Es wird mit Sicherheit kein Bundeswehr-Eisenbahnmuseum entstehen, obwohl das noch vorhandene historische Material ein solches sicherlich füllen könnte. Auch der Erlebnisbahnhof Westerwald soll und will nicht in dieser Rolle gesehen werden.
Die Spezialsammlung Bundeswehr soll immer nur ein Teilaspekt unseres Ausstellungskonzeptes bleiben!

Struktur und Aufbau der Sammlung Bundeswehr - Eisenbahn

Die im Erlebnisbahnhof Westerwald zur Verfügung stehende Ausstellungsfläche erfordert eine Beschränkung auf wesentliche Exponate. Aus eisenbahntechnischer Sicht gilt es, spezielle Bundeswehr - Entwicklungen zu präsentieren. Aber auch militärhistorische Aspekte sollten bei der Auswahl der Objekte Berücksichtigung finden und letztendlich mit einer JUNG-Lokomotive R42C ein Produkt der einstigen Westerwälder Lokomotivfabrik JUNG-Jungenthal aus Kirchen/Sieg präsentiert werden.

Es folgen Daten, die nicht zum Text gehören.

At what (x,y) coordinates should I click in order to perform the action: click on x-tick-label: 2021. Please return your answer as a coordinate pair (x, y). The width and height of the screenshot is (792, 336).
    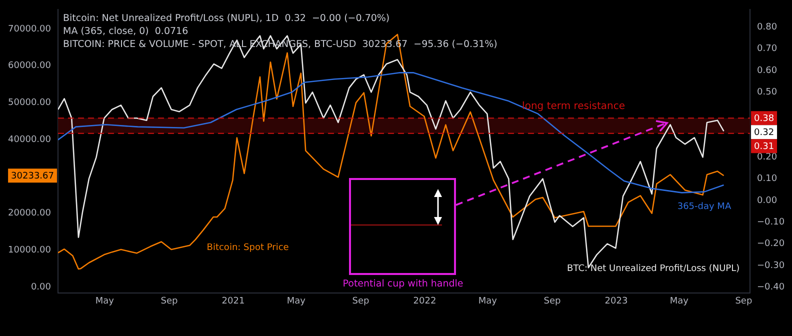
    Looking at the image, I should click on (234, 302).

In der Aufbauphase der Streitkräfte stellte die militärische Führung der Bundeswehr den Bedarf von normalspurigen Lokomotiven der 400 PS-Klasse, von Maschinen mit 200 PS und für die Deutsche Marine von Schmalspurlokomotiven der Spurweite 600 mm fest. Daran waren die für die Beschaffung zuständigen Stellen des Bundesamtes für Wehrtechnik und Beschaffung (BWB) in Koblenz gebunden. Für die Lieferung der 400-PS Maschinen kamen fast alle in der Bundesrepublik Deutschland existierenden Lokfabriken in Betracht und wurden daher auch in die damalige Ausschreibung einbezogen. Die Konstruktionsbasis der Anfang der Fünfziger Jahre gebauten Diesellokomotiven bildeten die Wehrmachtslokomotiven WR 200 und WR 360, die in der Nachkriegszeit als V 20 und V 36 bezeichnet wurden.

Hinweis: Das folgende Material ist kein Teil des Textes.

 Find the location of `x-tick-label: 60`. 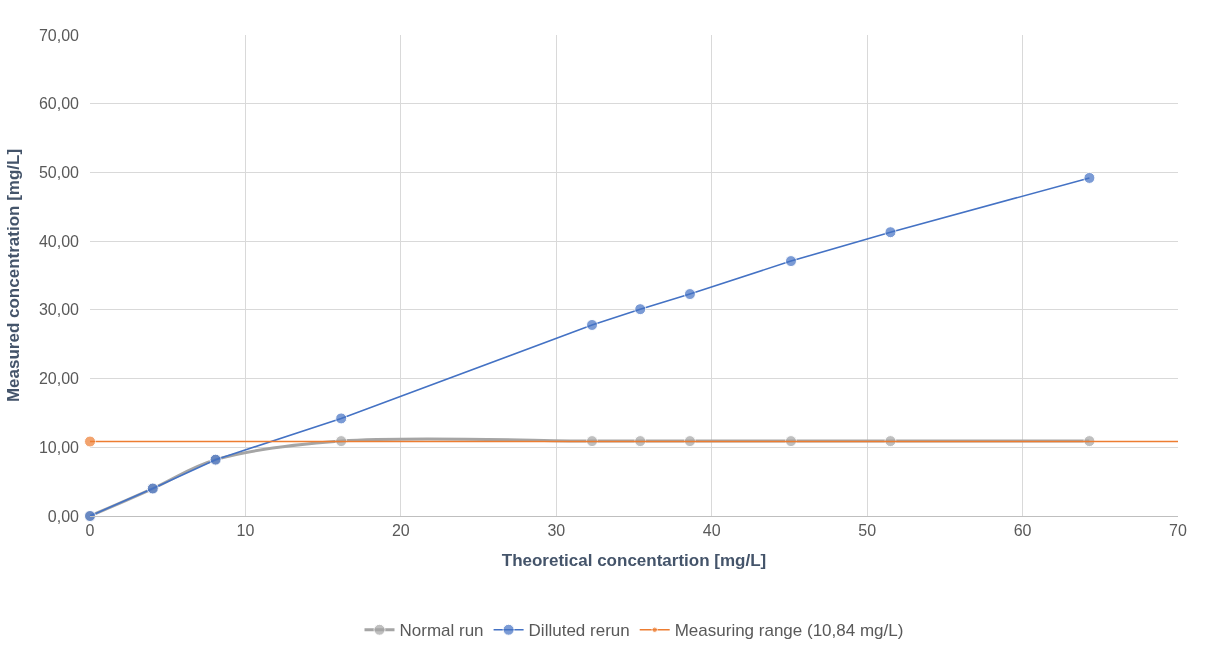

Noch existierende Maschinen dieser bewährten Konstruktionen waren nach Kriegsende schnell neuen Verwendungen bei den Alliierten Streitkräften, der Deutschen Bundesbahn und in der Industrie zugeführt worden. Es galt daher ab 1956 den Markt zu sichten und das am besten geeignete Material herauszufinden. Dadurch entstand bei den 400 PS-Lokomotiven die vorhandene Typenvielfalt. Alle Fahrzeuge wurden als Truppenversuchs-Modelle (T-Modelle) beschafft. Die 200 PS-Klasse wurde vom damaligen Marktführer KHD Deutz geliefert. Mit der Deutz KS 230 B wurde dann das erste Standard-Modell (S-Modell) eingeführt und beschafft.
Die nur im Bereich der Marine eingesetzten Schmalspurlokomotiven waren Produkte der Diepholzer Maschinenfabrik DIEMA. Nach zwei Vorauslokomotiven DS 60 erfolgte die Konstruktion der nach Bundeswehrvorstellungen modifizierten DS 90, die in einer Stückzahl von 18 Maschinen an die Marinemunitionsdepots Aurich und Kiel Laboe geliefert wurden.
Die Erhaltung und Ausstellung repräsentativer Vertreter des vorstehend angeführten Eisenbahnmaterials ist Ziel der Sammlung im Erlebnisbahnhof Westerwald.